ACTIVITY: Output the material exactly, line by line.

##########

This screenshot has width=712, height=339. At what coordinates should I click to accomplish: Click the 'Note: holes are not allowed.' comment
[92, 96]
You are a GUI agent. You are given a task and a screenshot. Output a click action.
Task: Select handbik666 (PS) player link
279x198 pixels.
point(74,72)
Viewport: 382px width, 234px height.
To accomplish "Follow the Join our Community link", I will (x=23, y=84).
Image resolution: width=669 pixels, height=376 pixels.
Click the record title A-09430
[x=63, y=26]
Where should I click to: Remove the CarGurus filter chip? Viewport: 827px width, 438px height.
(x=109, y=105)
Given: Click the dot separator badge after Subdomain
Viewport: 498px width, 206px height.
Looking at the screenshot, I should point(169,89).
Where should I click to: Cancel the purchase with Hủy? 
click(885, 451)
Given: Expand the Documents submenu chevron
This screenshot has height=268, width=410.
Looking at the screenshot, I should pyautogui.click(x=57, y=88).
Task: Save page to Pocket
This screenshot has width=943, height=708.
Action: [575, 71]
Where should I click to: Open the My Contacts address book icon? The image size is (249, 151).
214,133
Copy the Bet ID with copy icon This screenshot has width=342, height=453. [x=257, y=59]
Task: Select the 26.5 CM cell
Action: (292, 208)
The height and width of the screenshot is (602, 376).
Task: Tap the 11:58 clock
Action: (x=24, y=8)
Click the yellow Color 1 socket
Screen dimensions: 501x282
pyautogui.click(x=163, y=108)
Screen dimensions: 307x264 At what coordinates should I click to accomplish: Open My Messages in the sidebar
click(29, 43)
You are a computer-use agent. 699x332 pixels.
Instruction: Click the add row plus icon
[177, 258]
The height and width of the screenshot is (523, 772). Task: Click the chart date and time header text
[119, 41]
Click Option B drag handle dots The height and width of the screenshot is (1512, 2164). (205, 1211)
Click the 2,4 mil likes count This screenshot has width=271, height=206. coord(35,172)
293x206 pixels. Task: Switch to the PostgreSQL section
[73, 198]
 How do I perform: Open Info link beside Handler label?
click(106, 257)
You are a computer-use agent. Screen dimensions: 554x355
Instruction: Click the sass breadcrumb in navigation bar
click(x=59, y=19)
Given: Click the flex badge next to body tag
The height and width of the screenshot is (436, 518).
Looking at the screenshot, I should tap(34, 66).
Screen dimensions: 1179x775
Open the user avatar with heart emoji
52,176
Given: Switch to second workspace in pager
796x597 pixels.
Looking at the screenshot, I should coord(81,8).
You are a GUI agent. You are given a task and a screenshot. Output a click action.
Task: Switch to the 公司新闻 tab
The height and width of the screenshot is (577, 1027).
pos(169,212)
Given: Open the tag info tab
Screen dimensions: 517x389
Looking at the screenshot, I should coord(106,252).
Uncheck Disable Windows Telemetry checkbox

##########

WRITTEN SOLUTION:
This screenshot has width=712, height=339. At what coordinates should I click to accomplish: Click the 'Note: holes are not allowed.' comment
[92, 96]
You are a GUI agent. You are given a task and a screenshot. Output a click action.
Task: Select handbik666 (PS) player link
279x198 pixels.
point(74,72)
Viewport: 382px width, 234px height.
To accomplish "Follow the Join our Community link", I will (x=23, y=84).
Image resolution: width=669 pixels, height=376 pixels.
Click the record title A-09430
[x=63, y=26]
Where should I click to: Remove the CarGurus filter chip? Viewport: 827px width, 438px height.
(x=109, y=105)
Given: Click the dot separator badge after Subdomain
Viewport: 498px width, 206px height.
Looking at the screenshot, I should point(169,89).
Where should I click to: Cancel the purchase with Hủy? 
click(885, 451)
Given: Expand the Documents submenu chevron
This screenshot has height=268, width=410.
Looking at the screenshot, I should pyautogui.click(x=57, y=88).
Task: Save page to Pocket
This screenshot has width=943, height=708.
Action: [575, 71]
Where should I click to: Open the My Contacts address book icon? The image size is (249, 151).
214,133
Copy the Bet ID with copy icon This screenshot has width=342, height=453. [x=257, y=59]
Task: Select the 26.5 CM cell
Action: (292, 208)
The height and width of the screenshot is (602, 376).
Task: Tap the 11:58 clock
Action: (x=24, y=8)
Click the yellow Color 1 socket
Screen dimensions: 501x282
pyautogui.click(x=163, y=108)
Screen dimensions: 307x264 At what coordinates should I click to accomplish: Open My Messages in the sidebar
click(29, 43)
You are a computer-use agent. 699x332 pixels.
Instruction: Click the add row plus icon
[177, 258]
The height and width of the screenshot is (523, 772). Task: Click the chart date and time header text
[119, 41]
Click Option B drag handle dots The height and width of the screenshot is (1512, 2164). (205, 1211)
Click the 2,4 mil likes count This screenshot has width=271, height=206. coord(35,172)
293x206 pixels. Task: Switch to the PostgreSQL section
[73, 198]
 How do I perform: Open Info link beside Handler label?
click(106, 257)
You are a computer-use agent. Screen dimensions: 554x355
Instruction: Click the sass breadcrumb in navigation bar
click(x=59, y=19)
Given: Click the flex badge next to body tag
The height and width of the screenshot is (436, 518).
Looking at the screenshot, I should tap(34, 66).
Screen dimensions: 1179x775
Open the user avatar with heart emoji
52,176
Given: Switch to second workspace in pager
796x597 pixels.
Looking at the screenshot, I should coord(81,8).
You are a GUI agent. You are given a task and a screenshot. Output a click action.
Task: Switch to the 公司新闻 tab
The height and width of the screenshot is (577, 1027).
pos(169,212)
Given: Open the tag info tab
Screen dimensions: 517x389
Looking at the screenshot, I should coord(106,252).
Uncheck Disable Windows Telemetry checkbox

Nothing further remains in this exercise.